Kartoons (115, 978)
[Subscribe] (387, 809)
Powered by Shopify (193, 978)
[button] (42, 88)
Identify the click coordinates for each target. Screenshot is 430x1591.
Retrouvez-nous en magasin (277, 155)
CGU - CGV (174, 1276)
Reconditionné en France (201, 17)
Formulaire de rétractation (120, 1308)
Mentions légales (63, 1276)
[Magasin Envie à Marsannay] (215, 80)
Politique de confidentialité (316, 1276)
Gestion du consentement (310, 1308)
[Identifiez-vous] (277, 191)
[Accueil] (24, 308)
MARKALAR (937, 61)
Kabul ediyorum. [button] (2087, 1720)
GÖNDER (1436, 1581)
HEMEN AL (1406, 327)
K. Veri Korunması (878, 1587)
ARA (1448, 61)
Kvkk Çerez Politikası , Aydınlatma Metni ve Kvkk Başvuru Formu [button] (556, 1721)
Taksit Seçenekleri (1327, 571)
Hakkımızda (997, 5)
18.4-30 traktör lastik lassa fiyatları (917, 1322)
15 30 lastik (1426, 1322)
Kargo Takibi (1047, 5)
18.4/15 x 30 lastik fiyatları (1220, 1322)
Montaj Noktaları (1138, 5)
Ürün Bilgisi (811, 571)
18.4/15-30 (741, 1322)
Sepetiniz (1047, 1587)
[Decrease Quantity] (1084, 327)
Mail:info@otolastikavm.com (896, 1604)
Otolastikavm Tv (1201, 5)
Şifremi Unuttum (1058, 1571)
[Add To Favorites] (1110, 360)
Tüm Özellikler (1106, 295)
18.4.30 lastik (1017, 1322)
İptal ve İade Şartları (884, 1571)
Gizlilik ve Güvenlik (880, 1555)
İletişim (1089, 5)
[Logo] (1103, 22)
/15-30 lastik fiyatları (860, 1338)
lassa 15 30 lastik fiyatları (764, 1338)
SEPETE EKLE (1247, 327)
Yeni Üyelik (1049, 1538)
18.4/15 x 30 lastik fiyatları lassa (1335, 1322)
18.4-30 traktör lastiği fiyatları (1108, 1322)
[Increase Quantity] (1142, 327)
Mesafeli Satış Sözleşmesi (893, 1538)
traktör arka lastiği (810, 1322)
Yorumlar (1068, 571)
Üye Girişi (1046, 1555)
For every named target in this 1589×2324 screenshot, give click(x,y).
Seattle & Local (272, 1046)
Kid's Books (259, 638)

> [Description of the task] Please reproduce exactly the lines above, beginning with the first and ending with the line that contains "ARA (1448, 61)", and include nothing outside that range.

> [Output below]
Kartoons (115, 978)
[Subscribe] (387, 809)
Powered by Shopify (193, 978)
[button] (42, 88)
Identify the click coordinates for each target. Screenshot is 430x1591.
Retrouvez-nous en magasin (277, 155)
CGU - CGV (174, 1276)
Reconditionné en France (201, 17)
Formulaire de rétractation (120, 1308)
Mentions légales (63, 1276)
[Magasin Envie à Marsannay] (215, 80)
Politique de confidentialité (316, 1276)
Gestion du consentement (310, 1308)
[Identifiez-vous] (277, 191)
[Accueil] (24, 308)
MARKALAR (937, 61)
Kabul ediyorum. [button] (2087, 1720)
GÖNDER (1436, 1581)
HEMEN AL (1406, 327)
K. Veri Korunması (878, 1587)
ARA (1448, 61)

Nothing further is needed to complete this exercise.